#### EXCERPTED TEXT
□ □ □

Introduction
For almost two decades, academic and expert milieus have developed a broad definition of security, one that is distinct from the traditional, state-centric view that focuses on military issues. This definition encompasses so-called non-traditional security issues: weak states and economies, unresolved conflicts, growing poverty, migration, organized crime, drug trafficking, and corruption, as well as terrorism, insurrectionist movements, energy security, nuclear proliferation and nuclear terrorism, chemical and biological weapons, maritime security, cyber crime, environmental degradation, health (pandemics), and food security – all of which reveal forms of low-intensity conflict and failures in governance (Preventing the Next Wave of Conflict 2003).

□ □ □

#### PROBLEMS TO WORK ON
1. Translate this sentence from the introduction on security into Spanish: "For almost two decades, academic and expert milieus have developed a broad definition of security, one that is distinct from the traditional, state-centric view that focuses on military issues."
2. Extend the introduction on security with one further paragraph that picks up after its final sentence.

#### EXTRACTED RECORDS
□ □ □

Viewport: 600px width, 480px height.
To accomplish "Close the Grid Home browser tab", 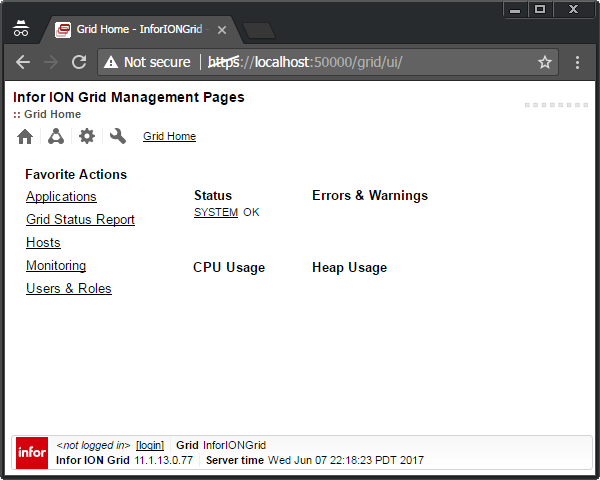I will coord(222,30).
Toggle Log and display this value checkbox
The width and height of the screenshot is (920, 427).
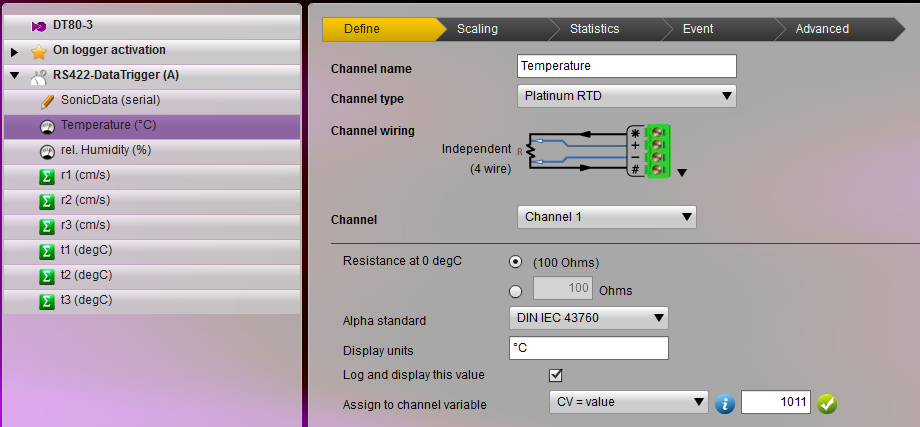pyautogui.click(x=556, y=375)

□ □ □

#### TASK RESPONSES
1. Durante casi dos décadas, los ámbitos académicos y de expertos han desarrollado una definición amplia de la seguridad, distinta de la visión tradicional, centrada en el Estado, que se enfoca en los asuntos militares.

2.
Research is now moving beyond the study of isolated and specific elements of security studies in order to provide a greater theoretical understanding of the complex interaction between security issues and, rather than simply point to local variables, examine their causal mechanisms (King and Murray 2001–2). Human security challenges are indeed interconnected and transnational in scope, defying unilateral remedies and requiring comprehensive – political, economic and social – responses (Tadjbakhsh and Chenoy 2006). As a result, they cannot be separately studied, nor individually resolved. The need to shift from a state-based to a people-based approach is still being debated (Paris 2001; Thomas 2001). The importance of human factors in these various issues has indeed to be taken into account, especially when it comes to finding resolutions, but the state remains the principle framework for regulating individuals (Richmond 2007).